The dress was cut in half, one piece tied between two chairs, the other piece on the floor below the “hammock.”

“How could you do this? That was my wedding dress, Sarah Mae! Not scraps!”

“I’m sorry, Sissy! I’m sorry!” Sarah Mae threw her little arms around Priscilla’s legs and looked up, tears pouring down her face. “I’ll make you a new dress for your wedding.”

Priscilla patted Sarah Mae on the back as she thought about the time she’d spent on her wedding dress. “It’s all right. I’ll make an even better dress.” She forced a smile for Sarah Mae. Four weeks until the wedding. It was doable. It might not be as finely stitched as the one that now served as two dresses, a hammock, and a blanket for Lizzie Lou, but it could be done. “Maybe Lizzie Lou needs to get married in her new dress,” she mumbled under her breath.

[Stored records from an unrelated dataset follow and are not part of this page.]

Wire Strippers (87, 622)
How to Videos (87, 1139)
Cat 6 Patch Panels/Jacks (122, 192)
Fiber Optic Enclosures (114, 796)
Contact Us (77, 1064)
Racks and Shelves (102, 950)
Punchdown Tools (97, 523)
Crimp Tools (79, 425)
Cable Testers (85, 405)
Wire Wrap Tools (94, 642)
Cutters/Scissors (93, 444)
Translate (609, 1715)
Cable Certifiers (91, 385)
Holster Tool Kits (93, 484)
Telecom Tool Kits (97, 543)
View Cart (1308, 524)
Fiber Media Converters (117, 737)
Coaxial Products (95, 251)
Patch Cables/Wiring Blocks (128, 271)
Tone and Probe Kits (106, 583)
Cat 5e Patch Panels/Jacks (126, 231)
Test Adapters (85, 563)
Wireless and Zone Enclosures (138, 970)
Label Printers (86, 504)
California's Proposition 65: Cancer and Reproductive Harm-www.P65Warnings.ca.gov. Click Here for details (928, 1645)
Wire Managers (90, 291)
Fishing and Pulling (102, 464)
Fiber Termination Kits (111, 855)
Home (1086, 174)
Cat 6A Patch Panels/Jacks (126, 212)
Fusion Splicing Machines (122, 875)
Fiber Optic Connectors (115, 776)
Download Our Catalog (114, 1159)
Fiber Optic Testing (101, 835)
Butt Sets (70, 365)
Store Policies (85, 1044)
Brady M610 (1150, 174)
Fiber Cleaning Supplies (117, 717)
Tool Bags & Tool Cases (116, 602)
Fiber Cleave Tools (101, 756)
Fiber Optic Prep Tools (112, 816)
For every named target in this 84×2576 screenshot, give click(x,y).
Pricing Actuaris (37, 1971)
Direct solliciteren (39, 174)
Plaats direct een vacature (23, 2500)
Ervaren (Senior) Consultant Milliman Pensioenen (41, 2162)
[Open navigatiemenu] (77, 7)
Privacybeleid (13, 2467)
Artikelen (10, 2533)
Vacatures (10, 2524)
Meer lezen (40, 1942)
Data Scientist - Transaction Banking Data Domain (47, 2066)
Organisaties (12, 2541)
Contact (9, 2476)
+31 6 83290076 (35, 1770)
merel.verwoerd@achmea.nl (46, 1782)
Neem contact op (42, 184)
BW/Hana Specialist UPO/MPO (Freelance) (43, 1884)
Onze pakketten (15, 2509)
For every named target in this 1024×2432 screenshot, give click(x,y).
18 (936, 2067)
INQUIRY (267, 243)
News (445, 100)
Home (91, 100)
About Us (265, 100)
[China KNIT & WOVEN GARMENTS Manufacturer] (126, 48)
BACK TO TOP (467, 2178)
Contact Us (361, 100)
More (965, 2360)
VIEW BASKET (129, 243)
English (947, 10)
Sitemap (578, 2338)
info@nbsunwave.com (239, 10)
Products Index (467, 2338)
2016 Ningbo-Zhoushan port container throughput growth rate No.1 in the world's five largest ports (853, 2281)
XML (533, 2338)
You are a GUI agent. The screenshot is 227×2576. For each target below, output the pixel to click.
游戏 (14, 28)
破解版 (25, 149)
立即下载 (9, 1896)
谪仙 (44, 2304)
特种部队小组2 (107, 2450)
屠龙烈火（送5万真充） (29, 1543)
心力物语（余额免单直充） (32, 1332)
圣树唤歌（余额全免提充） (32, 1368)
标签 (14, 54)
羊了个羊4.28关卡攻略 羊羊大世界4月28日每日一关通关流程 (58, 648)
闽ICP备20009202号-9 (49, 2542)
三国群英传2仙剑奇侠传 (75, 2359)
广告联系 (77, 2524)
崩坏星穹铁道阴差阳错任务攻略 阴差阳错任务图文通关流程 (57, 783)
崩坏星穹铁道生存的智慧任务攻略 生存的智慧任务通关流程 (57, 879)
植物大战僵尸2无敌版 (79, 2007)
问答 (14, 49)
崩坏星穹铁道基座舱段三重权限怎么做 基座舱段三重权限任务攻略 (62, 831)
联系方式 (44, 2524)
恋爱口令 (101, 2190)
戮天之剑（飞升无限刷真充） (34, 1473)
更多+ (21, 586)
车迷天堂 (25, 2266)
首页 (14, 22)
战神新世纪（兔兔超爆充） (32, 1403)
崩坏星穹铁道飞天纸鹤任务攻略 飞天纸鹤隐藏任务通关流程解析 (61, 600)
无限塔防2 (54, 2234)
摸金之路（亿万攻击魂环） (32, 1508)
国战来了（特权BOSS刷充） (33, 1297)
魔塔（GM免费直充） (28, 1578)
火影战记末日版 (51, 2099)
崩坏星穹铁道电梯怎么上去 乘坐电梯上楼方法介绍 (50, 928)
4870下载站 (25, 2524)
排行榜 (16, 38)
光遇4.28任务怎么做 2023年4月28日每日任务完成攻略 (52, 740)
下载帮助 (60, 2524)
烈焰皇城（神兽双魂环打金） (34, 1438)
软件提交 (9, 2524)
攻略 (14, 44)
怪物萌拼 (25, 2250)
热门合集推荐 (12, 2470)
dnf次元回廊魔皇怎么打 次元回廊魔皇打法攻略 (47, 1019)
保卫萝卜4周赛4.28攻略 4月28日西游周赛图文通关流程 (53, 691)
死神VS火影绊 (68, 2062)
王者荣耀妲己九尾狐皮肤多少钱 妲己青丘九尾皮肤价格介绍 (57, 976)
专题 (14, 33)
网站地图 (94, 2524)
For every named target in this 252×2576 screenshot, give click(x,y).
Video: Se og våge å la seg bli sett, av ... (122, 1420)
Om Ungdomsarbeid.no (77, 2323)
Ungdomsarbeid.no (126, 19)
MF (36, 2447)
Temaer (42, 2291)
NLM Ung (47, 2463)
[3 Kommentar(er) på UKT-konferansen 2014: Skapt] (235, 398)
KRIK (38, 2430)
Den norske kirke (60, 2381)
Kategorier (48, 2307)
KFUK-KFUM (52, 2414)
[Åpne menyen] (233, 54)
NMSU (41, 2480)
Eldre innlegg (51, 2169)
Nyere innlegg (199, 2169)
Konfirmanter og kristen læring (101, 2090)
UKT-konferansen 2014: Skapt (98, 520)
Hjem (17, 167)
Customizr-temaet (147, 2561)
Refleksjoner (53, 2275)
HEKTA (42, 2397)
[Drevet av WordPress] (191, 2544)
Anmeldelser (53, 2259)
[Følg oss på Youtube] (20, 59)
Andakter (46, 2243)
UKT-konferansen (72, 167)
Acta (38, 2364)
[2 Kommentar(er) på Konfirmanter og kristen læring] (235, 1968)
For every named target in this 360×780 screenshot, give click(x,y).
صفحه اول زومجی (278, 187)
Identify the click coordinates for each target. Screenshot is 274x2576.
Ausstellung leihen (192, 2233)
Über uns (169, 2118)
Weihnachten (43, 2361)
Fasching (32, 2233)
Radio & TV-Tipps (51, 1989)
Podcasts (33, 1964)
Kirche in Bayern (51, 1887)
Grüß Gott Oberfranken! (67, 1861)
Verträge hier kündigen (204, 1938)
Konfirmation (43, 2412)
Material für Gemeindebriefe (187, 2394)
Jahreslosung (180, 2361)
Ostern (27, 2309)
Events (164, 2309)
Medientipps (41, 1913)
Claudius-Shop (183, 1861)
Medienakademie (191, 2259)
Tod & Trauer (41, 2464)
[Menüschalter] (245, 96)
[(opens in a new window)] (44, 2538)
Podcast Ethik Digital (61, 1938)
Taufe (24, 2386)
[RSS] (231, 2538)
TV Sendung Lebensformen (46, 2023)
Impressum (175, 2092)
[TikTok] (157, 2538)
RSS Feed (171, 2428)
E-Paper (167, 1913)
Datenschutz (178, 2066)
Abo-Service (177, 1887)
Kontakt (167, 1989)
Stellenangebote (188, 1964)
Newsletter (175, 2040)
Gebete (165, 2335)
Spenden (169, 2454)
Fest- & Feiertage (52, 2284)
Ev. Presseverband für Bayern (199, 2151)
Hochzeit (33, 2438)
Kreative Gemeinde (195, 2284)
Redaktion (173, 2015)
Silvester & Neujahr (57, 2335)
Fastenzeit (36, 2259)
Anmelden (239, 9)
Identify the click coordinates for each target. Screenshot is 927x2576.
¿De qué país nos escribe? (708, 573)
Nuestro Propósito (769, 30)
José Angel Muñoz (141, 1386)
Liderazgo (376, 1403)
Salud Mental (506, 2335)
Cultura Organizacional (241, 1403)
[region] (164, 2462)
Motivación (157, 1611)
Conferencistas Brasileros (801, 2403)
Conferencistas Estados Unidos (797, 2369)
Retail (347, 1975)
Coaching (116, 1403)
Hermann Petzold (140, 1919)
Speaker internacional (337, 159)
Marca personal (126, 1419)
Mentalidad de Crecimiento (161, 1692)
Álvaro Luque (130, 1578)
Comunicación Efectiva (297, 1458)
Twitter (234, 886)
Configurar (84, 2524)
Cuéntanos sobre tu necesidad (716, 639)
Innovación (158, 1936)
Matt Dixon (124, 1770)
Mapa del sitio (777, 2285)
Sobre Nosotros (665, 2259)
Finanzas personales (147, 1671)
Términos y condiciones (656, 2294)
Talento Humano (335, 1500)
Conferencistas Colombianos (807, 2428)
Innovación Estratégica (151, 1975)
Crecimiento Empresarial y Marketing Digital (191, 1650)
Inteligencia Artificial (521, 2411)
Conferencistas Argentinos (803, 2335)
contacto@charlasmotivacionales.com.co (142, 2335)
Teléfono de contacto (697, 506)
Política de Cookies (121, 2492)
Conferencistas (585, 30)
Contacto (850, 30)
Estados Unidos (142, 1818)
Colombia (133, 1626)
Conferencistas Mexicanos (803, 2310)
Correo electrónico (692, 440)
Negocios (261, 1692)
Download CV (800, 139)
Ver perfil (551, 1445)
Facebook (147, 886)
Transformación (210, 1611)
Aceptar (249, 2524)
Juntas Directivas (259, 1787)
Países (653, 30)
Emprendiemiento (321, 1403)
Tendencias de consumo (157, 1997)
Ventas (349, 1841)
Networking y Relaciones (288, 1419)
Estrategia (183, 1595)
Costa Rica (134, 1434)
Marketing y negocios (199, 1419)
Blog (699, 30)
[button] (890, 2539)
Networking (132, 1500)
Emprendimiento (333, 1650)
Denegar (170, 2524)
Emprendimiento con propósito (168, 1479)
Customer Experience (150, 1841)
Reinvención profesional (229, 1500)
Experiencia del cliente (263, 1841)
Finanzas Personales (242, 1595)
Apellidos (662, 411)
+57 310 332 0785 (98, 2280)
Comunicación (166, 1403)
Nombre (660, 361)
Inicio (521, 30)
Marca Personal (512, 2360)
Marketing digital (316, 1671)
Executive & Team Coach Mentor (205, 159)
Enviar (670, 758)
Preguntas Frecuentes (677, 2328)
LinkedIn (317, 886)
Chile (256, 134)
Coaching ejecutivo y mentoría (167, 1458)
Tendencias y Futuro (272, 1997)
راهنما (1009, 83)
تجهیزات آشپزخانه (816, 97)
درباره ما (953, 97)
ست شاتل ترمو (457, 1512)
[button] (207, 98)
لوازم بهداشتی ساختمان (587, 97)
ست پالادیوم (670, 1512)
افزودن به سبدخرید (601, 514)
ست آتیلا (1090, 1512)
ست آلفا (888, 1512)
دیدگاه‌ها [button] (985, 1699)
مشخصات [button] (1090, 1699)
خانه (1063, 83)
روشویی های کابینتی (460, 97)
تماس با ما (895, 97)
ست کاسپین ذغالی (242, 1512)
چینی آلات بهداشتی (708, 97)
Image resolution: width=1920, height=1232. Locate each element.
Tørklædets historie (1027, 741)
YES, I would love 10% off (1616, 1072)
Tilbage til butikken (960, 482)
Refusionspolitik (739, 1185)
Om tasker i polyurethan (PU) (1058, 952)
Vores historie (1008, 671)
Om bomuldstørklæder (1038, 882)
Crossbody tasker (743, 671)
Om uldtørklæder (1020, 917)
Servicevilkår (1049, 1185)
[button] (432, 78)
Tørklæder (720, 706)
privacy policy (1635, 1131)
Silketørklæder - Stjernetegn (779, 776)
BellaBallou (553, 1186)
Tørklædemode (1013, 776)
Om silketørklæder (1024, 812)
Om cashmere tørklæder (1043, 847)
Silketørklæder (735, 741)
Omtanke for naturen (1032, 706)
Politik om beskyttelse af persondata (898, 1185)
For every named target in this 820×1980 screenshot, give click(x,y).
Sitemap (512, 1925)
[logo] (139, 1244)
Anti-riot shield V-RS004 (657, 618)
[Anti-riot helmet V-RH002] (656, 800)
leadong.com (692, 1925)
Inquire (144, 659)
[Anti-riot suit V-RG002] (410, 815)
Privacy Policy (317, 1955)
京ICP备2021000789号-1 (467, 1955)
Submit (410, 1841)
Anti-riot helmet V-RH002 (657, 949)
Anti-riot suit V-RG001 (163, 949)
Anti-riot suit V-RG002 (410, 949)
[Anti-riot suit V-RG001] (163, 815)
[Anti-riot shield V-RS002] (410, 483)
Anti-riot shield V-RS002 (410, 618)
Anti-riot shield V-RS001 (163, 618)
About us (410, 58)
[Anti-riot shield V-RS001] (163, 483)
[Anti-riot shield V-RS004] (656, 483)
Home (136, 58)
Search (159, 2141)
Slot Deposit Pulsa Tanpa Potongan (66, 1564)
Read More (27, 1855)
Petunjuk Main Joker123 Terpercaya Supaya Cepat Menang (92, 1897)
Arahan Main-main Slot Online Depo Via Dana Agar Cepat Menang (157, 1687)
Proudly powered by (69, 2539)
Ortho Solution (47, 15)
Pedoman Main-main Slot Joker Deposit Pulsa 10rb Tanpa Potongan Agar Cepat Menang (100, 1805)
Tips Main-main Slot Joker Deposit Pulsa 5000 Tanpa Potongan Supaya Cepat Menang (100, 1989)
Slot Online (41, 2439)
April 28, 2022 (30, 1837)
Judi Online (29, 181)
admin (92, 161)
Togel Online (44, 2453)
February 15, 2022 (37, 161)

“Sissy?” Sarah Mae pulled her arms from around Priscilla’s legs and stared up at her sister. “I’m sorry.”

“I know you are, Sarah Mae.” She realized her hiccups were gone. She leaned down and kissed the little girl on the cheek. “You stay here and play. I’m going to go help
Mamm
with supper.”

And after the meal and cleanup, Priscilla would go meet Chester at the phone shanty that bordered both their homesteads—as she always did on Tuesdays and Thursdays. She smiled. She was the luckiest girl in the world to be marrying Chester Lapp. If this was the worst thing that happened to disrupt the wedding she’d been planning for the past few months, she could live with it.

C
HESTER ARRIVED AT THE SHANTY ABOUT TEN MINUTES
early, anxious to hold Priscilla in his arms. In only a month she’d be his
frau
, and there’d be no more sneaking off to the shanty.

He leaned up against the structure, which resembled an old outhouse—a tall, wooden boxlike building that housed a telephone and a small stool. Most families had phones in the barns these days, but his father, along with Priscilla’s father and the Dienners and the Petersheims, chose to keep with tradition, holding on to the shanty they had shared for years.

As he leaned against the weathered wood, he looped his thumbs beneath his suspenders and watched the sun setting in the west, leaving a warm glow atop the fields stretched before him as far as he could see. Tall green grass speckled with brown was evidence of the recent first frost and seemed a prelude for a hard winter.